--- Texto base ---
Bolsonaro poderia ser informado sobre ação da PF? Entenda a polêmica do MEC
A menção ao presidente Jair Bolsonaro (PL) em um diálogo entre o ex-ministro da Educação Milton Ribeiro e sua filha levaram o escândalo do suposto balcão de negócios do MEC (Ministério da Educação) diretamente ao Palácio do Planalto. E levantou a questão: Bolsonaro foi previamente informado sobre a investigação?
Ribeiro e os pastores Gilmar Santos e Arilton Moura são investigados por suposto esquema de liberação de verbas do FNDE (Fundo Nacional do Desenvolvimento da Educação) para prefeituras em troca de propina. Os dois líderes religiosos atuariam como lobistas instalados dentro do MEC e eram próximos do ex-ministro da Educação.
Antes isolado à pasta, o caso chegou ao Planalto após Milton Ribeiro afirmar, em conversa interceptada pela PF (Polícia Federal), que Bolsonaro disse achar que o ex-ministro seria alvo de buscas. O diálogo ocorreu no dia 9 de junho e, duas semanas depois, Ribeiro foi preso pela PF. Ele foi solto no dia seguinte.
A menção a Bolsonaro levou o caso a ser enviado ao STF (Supremo Tribunal Federal), que ainda aguarda o recebimento dos autos. No Congresso, a oposição protocolou um pedido para instaurar uma CPI (Comissão Parlamentar de Inquérito) para apurar suposta interferência de Bolsonaro na investigação.
Veja, abaixo, as principais perguntas e respostas sobre o caso:
Bolsonaro interferiu na investigação sobre Milton Ribeiro?
Ainda não é possível afirmar que houve uma atuação direta do presidente na divulgação de informações do inquérito que mira o ex-ministro Milton Ribeiro no escândalo do MEC. O caso ainda está na fase de análise se é possível ou não uma apuração sobre os indícios levantados pela investigação.
Na semana passada, o advogado de Bolsonaro, Frederick Wassef, negou que o presidente tenha interferido na apuração.
Quem apontou possível interferência de Bolsonaro?

--- Material fornecido ---

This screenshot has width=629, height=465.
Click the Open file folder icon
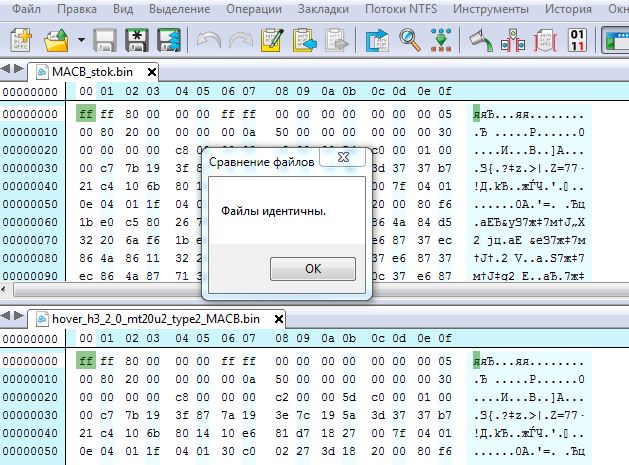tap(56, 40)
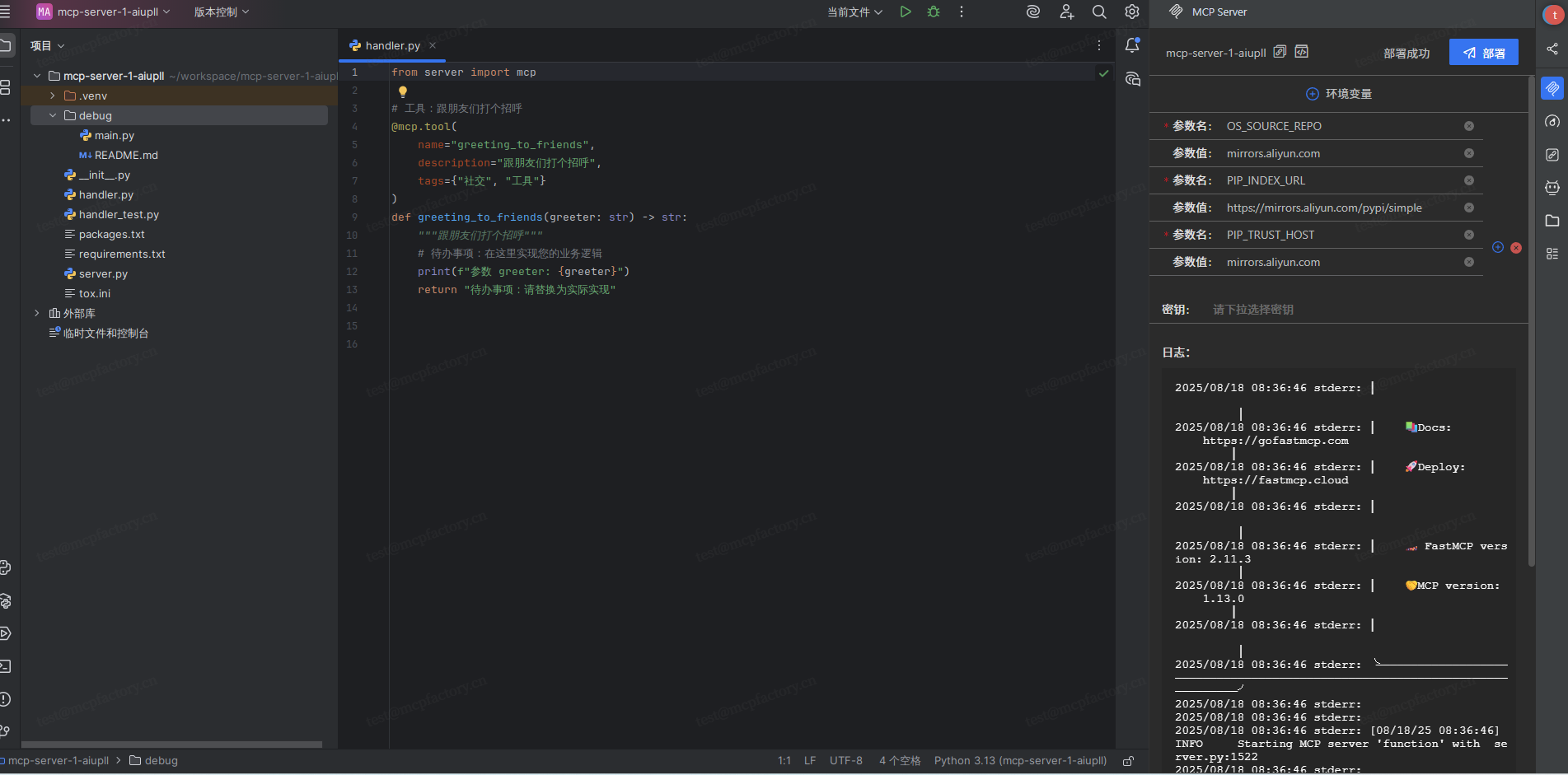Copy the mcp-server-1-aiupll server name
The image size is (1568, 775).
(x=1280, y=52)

--

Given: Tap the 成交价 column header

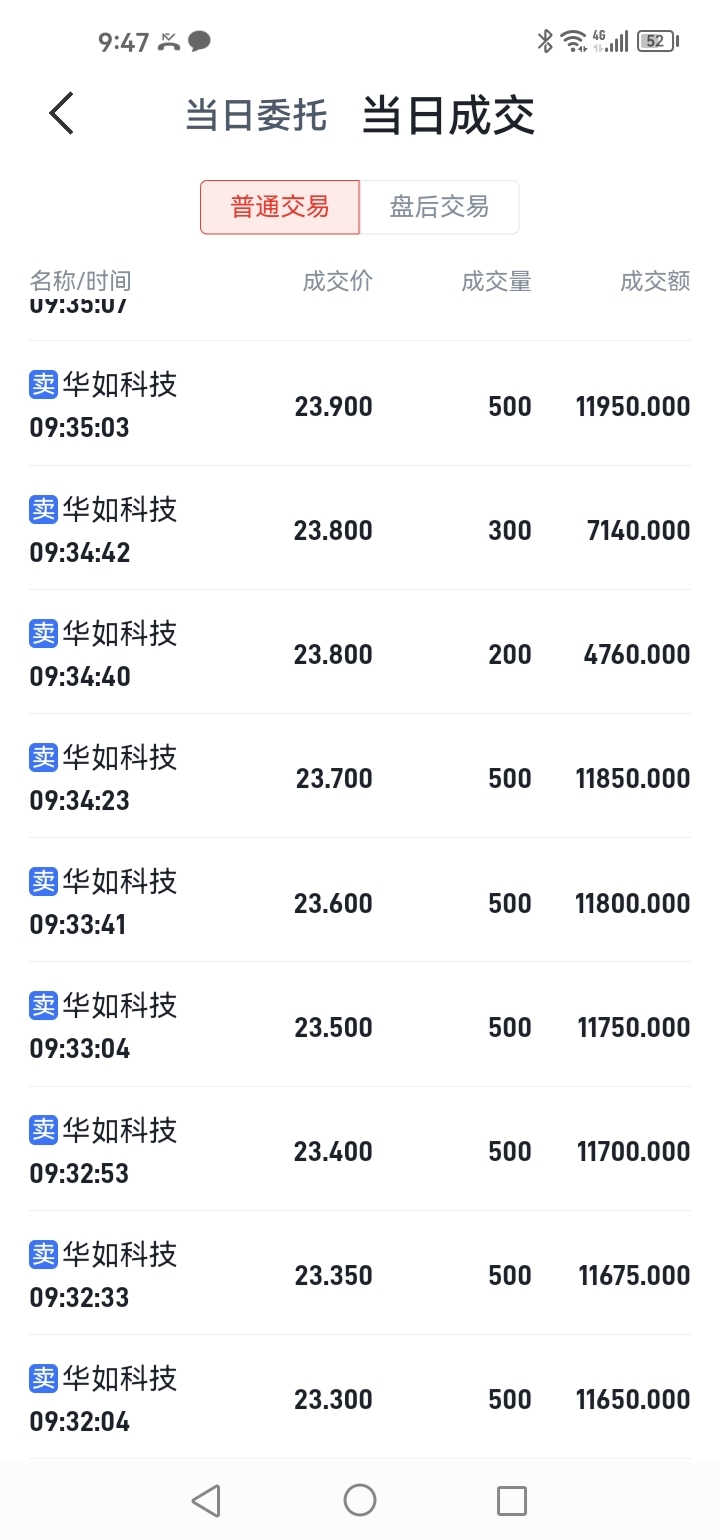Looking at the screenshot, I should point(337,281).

--- Requisitos da tarefa ---
**A)** Resuma o texto sobre o escândalo do MEC em duas frases.
**B)** Responda com base no texto sobre o escândalo do MEC:
(i) Em que dia ocorreu o diálogo interceptado entre Milton Ribeiro e a filha?
(ii) Quem é o advogado de Bolsonaro citado no texto?
(iii) Quando Ribeiro foi solto após a prisão?
**C)** Segundo o texto sobre o escândalo do MEC, por que o caso foi enviado ao STF?

--- Respostas em ordem ---
**A)** O ex-ministro da Educação Milton Ribeiro e os pastores Gilmar Santos e Arilton Moura são investigados por um suposto esquema de liberação de verbas do FNDE para prefeituras em troca de propina. O caso chegou ao Palácio do Planalto quando Ribeiro afirmou, em conversa interceptada pela PF, que Bolsonaro disse achar que ele seria alvo de buscas, e essa menção levou o caso ao STF e motivou um pedido de CPI da oposição.

**B)**
(i) No dia 9 de junho.
(ii) Frederick Wassef.
(iii) No dia seguinte à prisão.

**C)** O caso foi enviado ao STF por causa da menção a Bolsonaro. Em conversa com a filha, interceptada pela PF, Milton Ribeiro afirmou que o presidente disse achar que ele seria alvo de buscas.